He spoke clearly, slowly, so that his sing-song Tanith accent wouldn't confuse the other guard soldiers here. Three other regiments were sharing this transport with the Ghosts: big, blond, square-jawed brutes from the Royal Volpone 50th, the so-called Bluebloods; sallow-skinned, idle-looking compact men from the 5th Slamabadden; and tall, tanned, long-haired types from the 2nd Roane Deepers. Worlds and accents, separated by a common tongue. Varl worked his crowd with care and precision, making sure nothing he said was lost or misunderstood.

He handed the censer to Milo, who opened it. 'See now, a metal ball, with surface holes. The grain-lice go in the ball…' He tipped a couple from his jar out into the censer as Milo held it ready. 'And my young friend here closes it up. Notice how I've scratched a number next to all the holes. Thirty-three holes, a number next to each. No tricks, no guile… you can examine the ball if you like.'

Varl took the rusty ball from Milo and set it on the floor where all could see. A large washer welded to the censer's base stopped it from rolling. 'Now, see, I sets it down. The lice want the light, right? So sooner or later, they'll hop out… through one of the holes. There's the game. We wager on the number.'

'And we lose our money,' said a Deeper near the front, his voice twanged with that odd, rounded Roane accent.

'We'll all make a bet, friend,' Varl said. 'I will, you will, anyone else. If you guess the right number or get closest, you win the pot. No tricks, no guile.'

As if on cue, a bug emerged from one of the star-shaped holes and lit off onto the deck, where a Blueblood crunched it sourly underfoot.

'No matter!' Varl cried. 'Plenty more where he came from… and if you've seen the grain silos, you'll know what I mean!'

That brought general laughter and keen sense of suffering comradeship. Milo smiled. He loved the way Varl could play a crowd.

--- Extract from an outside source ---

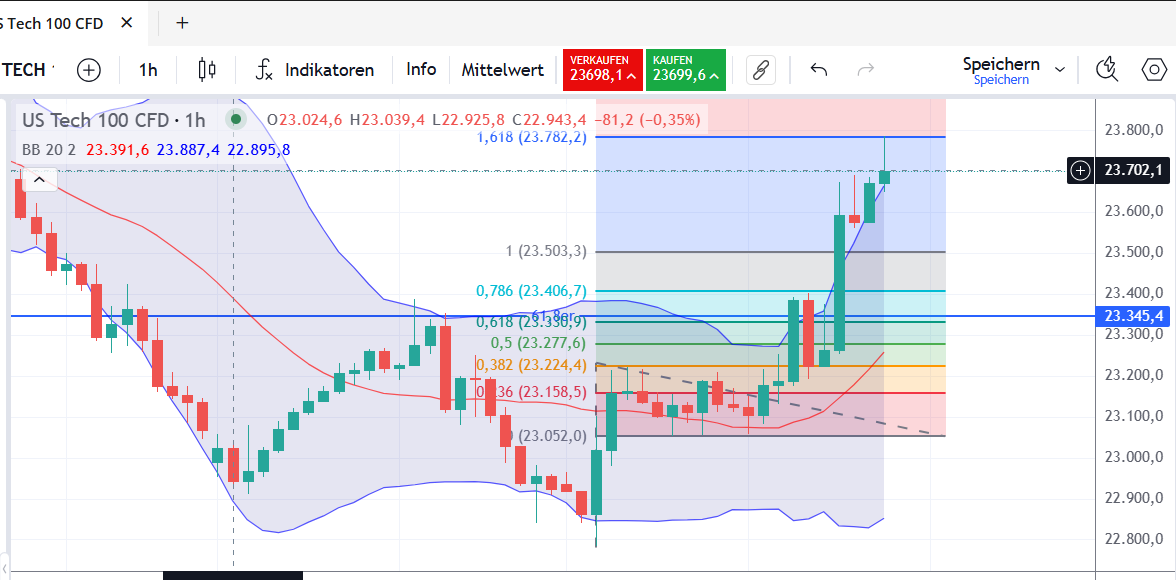This screenshot has width=1176, height=580.
Task: Click the BB 20 2 indicator label
Action: 49,150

'What if we don't trust you, Ghost?' asked a Blueblood, the big ox who had mashed the bug. He wore his grey and gold twill breeches and black boots, but was stripped down to his undershirt. His body was a mass of well-nourished muscles and he stood two heads taller than Varl. Arrogance oozed from him.

Milo tensed. He knew that some rivalry existed between the Ghosts and the Bluebloods, ever since Voltemand. No one had ever said, but the rumour was that the Blueblood's own commanders, steering the invasion force, had ordered the barrage on the Voltis riverbed where so many Ghosts had died. The Bluebloods, so high and Emperor-damned mighty, seemed to despise the ''common born'' Ghosts, but then they despised everyone. This aristocratic giant, with his hooded eyes and bullying manner, had at least six friends in the crowd, and all were as big as him. What the feth do they feed them on back home to raise such giants? Milo wondered.

Varl, unconcerned, got down off the crates he had been using as a stage and approached the giant. He held out his hand. It whirred. 'Ceglan Varl, Sergeant, Tanith First-and-Only. I admire a man who can express his doubts… sergeant?'

'Major Gizhaum Danver De Banzi Haight Gilbear, Royal Volpone 50th.' The giant didn't offer to take the outstretched hand.

'Well, major, seems you've no reason to trust a low-life like me, but it's all a game, see? No tricks, no guile. We all make a bet, we all have a laugh, we all pass the voyage a little quicker.'

Major Gilbear did not seem convinced.

'You've rigged it. I'm not interested if you place a bet.' He swung his look past Varl and took in Milo. 'Let your boy do it.'

'Oh. Now, that's just silly!' Varl cried. 'He's just a kid… he knows nothing about the fine and graceful art of gamesmanship. You want to play this with gamblers!'

'No,' Gilbear said simply. Others in the crowd agreed, and not just Bluebloods. Some seemed in danger of walking away, disinterested.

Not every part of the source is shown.